▶ AIM OF THE TASK
From the article on displaced Sudanese returning south, copy the text between "Millions of Sudanese" and "is six million.", inclusive, substituting "limited resources" for "scarce resources".

▶ PASSAGE TO READ
__________________________________________________
Sudan struggles as millions head south

By David Loyn
BBC News, Malakal
30 sept. 2005

Millions of Sudanese displaced by Africa's longest war are now returning to southern Sudan, putting pressure on scarce resources in one of the poorest regions in Africa. Many are coming from refugee camps in neighbouring countries, but the largest number were displaced to camps inside Sudan itself, mostly around the capital, Khartoum. It is the largest movement of people in recent history. Nobody knows how many will come: the highest estimate is six million.

A peace deal was signed between the north and the south in January. But the return of those who fled north to escape the fighting began in earnest only after riots in Khartoum following the death of John Garang, the guerrilla leader who had signed the deal with the north. Mr Garang died in a helicopter crash in August. Southern Sudanese mobs rampaged through Khartoum, burning cars and property and killing people, when news broke of his death. Gangs of northern youths then retaliated, destroying property in the camps housing southerners around the city.

Militia menace

Arriving on the quayside in the southern town of Malakal, John Gideon Jok said he decided to leave Khartoum only after his barber's shop was burnt down in the riots. It took two long bus journeys and an 18-hour boat trip up the Nile to bring him to his home town, which he had not seen for many years. His 23-year-old wife, Faiza, was born in the north and had never seen the south, her "homeland", before. Faiza had hundreds of bites from malaria-bearing mosquitoes after their exposed journey, and one of their children could not open her eyes because of an infection. Other travellers had suffered even more.

Although regular armies are no longer fighting, thousands of armed men in militia bands still roam the countryside, preying on vulnerable travellers. There have been many accounts of rape and robbery.

Starting from scratch

In a village in the Nuba mountains, a woman showed a wound on her forehead where she said she had been grazed by a bullet while travelling south. The bus she was on was shot at and looted by a gang wearing army uniforms and masks to conceal their identities. She was robbed of all she had saved in the camps, and cannot afford to educate her children. She lives in one of the rare villages where there is a school.

Kenya is now providing English-speaking teachers, and training Sudanese teachers to construct the education system of the south from scratch. It will be a huge task. Children who have been to northern schools where they teach in Arabic will have to start again.

'Unstoppable tsunami'

Manuel da Silva, the UN official responsible for humanitarian affairs in Sudan, says that the task is not "reconstruction but construction". He was a minister in the first post-war government in Mozambique after the civil war there, and has recent experience in Liberia - but he says that building southern Sudan is a much bigger task than either of those.

Wary of poor people moving into camps in the south and becoming dependant on aid, the UN is not promoting returns yet. But it is trying to react quickly since people are coming anyway.

Riek Machar, a warlord turned politician who is now building the new government of the south, says that when the dry season starts in November, people will come as if in a tidal wave. "We expect a tsunami. There will be a rush. It is their home. If they choose to come back to southern Sudan nobody can prevent them," he said.

'No time to wait'

But the UN's appeals for aid to the south have been hampered by what it calls the "Darfur effect". The immediate humanitarian crisis of Darfur soaks up emergency funding, and it is hard to persuade some donors to give to other projects in Sudan while the government in Khartoum is held responsible for the continuing violence in Darfur.

Dennis McNamara, the most senior official to visit the region, is responsible for policy on internally displaced people worldwide. He says that the response of donors now to peacekeeping and nation-building in the south has not matched the very considerable investment in making the peace in the first place. The UN says it needs $680m (£385m) for southern Sudan. But it has received pledges for less than half of that.

Mr McNamara is sure that it will come eventually, but he says: "We can't wait for two to three years because the people are not going to wait. They're coming back to very little or virtually nothing in some cases."
__________________________________________________
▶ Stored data
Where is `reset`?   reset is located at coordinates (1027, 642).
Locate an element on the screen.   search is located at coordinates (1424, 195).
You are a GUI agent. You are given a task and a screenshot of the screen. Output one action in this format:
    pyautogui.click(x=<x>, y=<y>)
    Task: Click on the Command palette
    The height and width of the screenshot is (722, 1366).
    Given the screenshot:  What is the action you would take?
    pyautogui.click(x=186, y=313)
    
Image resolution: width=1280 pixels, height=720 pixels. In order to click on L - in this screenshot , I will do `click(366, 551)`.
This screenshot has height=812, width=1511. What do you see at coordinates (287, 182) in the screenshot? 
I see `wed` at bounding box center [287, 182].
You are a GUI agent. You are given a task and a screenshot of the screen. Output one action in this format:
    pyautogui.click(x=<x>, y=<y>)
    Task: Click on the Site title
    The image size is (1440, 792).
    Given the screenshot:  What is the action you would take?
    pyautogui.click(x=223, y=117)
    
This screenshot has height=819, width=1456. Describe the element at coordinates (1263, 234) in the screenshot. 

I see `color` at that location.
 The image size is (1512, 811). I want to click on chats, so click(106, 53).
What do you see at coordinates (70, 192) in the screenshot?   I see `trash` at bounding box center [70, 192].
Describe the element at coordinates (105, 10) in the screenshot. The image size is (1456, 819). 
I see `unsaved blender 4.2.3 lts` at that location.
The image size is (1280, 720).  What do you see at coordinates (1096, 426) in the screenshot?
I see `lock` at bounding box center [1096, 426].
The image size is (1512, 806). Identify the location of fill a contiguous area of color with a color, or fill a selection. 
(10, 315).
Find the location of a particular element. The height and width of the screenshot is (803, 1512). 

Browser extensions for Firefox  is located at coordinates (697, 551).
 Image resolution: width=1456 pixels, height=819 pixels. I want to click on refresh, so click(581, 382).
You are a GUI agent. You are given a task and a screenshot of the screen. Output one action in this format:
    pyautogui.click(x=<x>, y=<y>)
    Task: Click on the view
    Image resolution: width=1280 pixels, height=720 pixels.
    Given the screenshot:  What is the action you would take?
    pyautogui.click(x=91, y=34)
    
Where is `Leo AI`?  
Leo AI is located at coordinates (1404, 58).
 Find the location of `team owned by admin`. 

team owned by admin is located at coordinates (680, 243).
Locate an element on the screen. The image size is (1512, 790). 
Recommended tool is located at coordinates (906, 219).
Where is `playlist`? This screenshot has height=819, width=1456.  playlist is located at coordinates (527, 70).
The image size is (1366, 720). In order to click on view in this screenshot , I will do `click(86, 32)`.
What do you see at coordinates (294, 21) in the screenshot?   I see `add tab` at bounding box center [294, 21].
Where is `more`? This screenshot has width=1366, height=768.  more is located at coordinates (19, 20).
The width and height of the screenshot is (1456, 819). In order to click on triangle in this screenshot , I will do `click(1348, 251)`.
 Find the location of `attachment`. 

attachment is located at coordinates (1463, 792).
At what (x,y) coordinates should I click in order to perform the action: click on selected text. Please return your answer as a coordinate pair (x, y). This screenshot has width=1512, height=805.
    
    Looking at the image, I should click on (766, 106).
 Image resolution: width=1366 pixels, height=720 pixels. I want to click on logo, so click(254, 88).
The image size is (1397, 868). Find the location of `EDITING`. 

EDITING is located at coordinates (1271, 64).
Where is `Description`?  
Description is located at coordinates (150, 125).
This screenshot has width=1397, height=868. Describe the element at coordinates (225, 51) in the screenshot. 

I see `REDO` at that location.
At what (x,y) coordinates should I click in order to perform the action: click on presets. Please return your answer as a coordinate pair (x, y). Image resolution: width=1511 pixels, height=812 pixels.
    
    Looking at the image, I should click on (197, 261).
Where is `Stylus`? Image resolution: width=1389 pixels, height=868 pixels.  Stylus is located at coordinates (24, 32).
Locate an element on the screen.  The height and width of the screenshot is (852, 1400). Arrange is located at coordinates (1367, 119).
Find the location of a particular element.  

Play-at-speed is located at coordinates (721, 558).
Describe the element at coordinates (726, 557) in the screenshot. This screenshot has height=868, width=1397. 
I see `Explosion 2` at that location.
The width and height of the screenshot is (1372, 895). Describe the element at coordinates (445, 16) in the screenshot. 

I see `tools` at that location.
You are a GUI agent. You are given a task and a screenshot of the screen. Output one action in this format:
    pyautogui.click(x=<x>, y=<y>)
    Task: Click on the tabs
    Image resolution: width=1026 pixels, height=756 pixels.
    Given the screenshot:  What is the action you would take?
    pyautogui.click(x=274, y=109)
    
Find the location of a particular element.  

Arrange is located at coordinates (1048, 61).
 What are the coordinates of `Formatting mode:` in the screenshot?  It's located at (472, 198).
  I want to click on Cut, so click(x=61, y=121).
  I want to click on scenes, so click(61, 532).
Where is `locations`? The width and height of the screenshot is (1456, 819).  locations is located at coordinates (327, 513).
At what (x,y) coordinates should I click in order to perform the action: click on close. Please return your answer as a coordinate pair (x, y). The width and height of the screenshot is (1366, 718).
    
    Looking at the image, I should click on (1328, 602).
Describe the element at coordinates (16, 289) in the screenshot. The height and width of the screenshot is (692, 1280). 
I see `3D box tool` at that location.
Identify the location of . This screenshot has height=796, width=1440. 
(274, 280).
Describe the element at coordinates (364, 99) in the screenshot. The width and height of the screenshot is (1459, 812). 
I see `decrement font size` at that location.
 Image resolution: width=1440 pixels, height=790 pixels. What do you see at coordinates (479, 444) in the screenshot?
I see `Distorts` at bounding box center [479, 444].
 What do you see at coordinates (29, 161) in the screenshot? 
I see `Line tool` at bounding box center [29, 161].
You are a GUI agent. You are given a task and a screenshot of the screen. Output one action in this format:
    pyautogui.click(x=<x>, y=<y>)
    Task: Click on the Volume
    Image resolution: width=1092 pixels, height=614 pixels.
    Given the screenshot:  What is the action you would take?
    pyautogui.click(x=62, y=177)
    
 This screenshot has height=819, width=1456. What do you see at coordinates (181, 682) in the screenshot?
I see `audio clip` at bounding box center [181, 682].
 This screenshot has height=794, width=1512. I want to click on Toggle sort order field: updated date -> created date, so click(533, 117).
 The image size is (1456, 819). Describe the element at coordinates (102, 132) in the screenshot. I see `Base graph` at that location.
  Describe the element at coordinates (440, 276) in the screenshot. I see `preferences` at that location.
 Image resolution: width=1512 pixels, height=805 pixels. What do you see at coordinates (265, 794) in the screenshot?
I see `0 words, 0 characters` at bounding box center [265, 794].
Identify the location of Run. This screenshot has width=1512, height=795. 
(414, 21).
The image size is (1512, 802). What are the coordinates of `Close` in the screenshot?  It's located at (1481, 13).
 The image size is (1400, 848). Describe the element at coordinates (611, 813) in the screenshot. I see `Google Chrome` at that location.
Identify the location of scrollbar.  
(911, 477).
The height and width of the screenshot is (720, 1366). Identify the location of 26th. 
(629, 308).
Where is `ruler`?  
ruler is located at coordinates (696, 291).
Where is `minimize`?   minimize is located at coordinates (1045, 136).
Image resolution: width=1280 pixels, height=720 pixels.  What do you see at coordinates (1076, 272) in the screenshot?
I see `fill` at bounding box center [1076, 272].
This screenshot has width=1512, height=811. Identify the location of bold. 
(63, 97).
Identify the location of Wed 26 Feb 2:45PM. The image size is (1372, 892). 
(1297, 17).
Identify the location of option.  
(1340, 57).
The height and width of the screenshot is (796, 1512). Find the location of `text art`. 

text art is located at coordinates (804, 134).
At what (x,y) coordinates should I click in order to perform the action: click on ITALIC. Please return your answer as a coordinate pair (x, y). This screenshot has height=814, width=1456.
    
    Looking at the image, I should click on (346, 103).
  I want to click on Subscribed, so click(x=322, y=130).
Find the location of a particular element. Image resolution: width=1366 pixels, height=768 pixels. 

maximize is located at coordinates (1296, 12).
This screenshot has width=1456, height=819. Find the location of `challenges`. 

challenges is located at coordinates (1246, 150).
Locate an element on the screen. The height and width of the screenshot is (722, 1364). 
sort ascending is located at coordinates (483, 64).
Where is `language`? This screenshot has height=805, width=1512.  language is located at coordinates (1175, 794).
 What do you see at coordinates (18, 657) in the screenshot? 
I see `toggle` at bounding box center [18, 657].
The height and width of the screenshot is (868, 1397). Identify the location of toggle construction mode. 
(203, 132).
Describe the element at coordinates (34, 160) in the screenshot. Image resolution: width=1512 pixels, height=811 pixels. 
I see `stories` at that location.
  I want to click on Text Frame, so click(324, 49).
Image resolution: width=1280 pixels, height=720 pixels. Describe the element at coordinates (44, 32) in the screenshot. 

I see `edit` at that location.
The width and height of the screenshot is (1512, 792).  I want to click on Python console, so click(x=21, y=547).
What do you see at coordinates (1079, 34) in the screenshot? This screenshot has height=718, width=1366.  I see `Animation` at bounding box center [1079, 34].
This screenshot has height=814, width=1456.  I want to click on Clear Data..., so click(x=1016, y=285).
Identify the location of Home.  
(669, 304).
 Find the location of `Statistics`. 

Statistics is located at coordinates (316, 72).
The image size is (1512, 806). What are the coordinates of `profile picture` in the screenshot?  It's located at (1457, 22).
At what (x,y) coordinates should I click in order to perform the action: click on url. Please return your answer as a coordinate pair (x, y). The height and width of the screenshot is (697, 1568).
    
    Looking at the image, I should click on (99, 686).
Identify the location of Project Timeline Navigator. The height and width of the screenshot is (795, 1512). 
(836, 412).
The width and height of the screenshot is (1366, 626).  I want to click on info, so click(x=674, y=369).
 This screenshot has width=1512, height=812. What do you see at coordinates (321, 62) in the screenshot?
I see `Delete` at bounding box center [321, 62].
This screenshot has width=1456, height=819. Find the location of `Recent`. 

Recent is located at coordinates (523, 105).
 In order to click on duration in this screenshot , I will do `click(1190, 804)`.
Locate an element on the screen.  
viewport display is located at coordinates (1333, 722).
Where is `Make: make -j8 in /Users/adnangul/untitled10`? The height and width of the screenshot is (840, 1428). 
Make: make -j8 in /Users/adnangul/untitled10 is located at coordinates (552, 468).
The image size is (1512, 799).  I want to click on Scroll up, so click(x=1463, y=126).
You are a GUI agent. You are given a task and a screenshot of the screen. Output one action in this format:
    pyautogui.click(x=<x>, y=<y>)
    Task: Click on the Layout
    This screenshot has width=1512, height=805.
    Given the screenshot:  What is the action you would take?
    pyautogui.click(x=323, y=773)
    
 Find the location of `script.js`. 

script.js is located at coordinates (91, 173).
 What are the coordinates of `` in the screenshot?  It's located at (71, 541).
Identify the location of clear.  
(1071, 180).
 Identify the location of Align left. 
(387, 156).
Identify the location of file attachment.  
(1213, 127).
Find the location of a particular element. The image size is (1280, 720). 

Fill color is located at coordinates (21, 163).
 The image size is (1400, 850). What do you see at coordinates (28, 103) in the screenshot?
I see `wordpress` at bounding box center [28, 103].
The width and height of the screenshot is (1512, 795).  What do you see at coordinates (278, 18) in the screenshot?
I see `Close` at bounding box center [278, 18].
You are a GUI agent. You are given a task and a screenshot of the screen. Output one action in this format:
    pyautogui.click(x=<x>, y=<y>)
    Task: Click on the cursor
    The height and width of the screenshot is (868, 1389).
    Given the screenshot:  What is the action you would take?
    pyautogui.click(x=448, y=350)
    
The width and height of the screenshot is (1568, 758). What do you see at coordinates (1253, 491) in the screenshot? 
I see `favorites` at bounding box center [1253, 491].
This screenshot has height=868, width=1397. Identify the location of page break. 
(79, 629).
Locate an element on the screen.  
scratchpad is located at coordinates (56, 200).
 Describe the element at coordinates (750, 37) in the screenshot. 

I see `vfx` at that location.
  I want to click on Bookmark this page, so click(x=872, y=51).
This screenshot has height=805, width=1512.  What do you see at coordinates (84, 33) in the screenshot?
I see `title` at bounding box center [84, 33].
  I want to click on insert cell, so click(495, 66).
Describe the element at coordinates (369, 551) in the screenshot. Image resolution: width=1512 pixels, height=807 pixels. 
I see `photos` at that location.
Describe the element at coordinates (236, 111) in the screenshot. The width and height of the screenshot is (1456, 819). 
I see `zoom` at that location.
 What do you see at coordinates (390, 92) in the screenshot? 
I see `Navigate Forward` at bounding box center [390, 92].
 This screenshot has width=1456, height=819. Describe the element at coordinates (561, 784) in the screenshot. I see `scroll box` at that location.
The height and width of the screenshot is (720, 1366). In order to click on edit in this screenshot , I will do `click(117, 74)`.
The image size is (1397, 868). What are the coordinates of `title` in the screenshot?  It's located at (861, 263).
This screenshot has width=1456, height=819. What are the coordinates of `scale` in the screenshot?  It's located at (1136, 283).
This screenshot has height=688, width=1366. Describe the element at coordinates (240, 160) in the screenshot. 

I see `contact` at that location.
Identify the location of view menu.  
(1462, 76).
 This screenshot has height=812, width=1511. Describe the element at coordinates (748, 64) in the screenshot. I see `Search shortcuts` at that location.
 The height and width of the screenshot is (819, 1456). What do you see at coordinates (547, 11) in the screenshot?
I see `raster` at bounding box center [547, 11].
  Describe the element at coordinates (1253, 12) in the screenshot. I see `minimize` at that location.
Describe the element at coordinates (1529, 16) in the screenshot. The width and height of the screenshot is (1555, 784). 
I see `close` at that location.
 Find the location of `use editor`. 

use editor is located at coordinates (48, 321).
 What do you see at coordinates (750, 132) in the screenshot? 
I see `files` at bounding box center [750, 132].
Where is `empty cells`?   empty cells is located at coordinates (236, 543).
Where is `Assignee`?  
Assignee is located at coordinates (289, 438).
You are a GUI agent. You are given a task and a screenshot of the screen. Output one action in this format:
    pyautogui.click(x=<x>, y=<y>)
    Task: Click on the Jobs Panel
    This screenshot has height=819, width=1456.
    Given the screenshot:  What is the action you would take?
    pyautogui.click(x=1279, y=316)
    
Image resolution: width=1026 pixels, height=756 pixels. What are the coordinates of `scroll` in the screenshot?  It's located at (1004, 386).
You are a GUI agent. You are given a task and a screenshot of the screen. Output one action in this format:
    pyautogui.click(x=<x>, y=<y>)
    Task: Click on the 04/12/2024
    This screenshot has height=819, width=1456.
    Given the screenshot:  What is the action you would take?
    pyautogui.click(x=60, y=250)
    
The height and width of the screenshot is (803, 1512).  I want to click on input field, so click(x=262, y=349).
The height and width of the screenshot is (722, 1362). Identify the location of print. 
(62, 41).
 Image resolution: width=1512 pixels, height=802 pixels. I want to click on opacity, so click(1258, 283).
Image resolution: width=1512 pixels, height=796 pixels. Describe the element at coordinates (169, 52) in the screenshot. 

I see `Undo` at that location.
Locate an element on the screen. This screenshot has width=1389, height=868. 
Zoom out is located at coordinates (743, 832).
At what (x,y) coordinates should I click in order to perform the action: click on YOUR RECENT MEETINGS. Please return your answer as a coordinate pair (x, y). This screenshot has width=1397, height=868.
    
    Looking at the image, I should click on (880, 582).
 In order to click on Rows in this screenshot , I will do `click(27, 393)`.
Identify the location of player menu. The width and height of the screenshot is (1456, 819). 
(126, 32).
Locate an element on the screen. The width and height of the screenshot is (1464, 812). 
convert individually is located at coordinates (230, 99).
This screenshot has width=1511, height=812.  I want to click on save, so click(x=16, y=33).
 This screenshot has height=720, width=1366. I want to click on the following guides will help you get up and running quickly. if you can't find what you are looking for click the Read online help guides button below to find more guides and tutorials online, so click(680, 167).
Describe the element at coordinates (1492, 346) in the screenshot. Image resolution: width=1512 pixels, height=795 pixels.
__________________________________________________
▶ SOLUTION BELOW
Millions of Sudanese displaced by Africa's longest war are now returning to southern Sudan, putting pressure on limited resources in one of the poorest regions in Africa. Many are coming from refugee camps in neighbouring countries, but the largest number were displaced to camps inside Sudan itself, mostly around the capital, Khartoum. It is the largest movement of people in recent history. Nobody knows how many will come: the highest estimate is six million.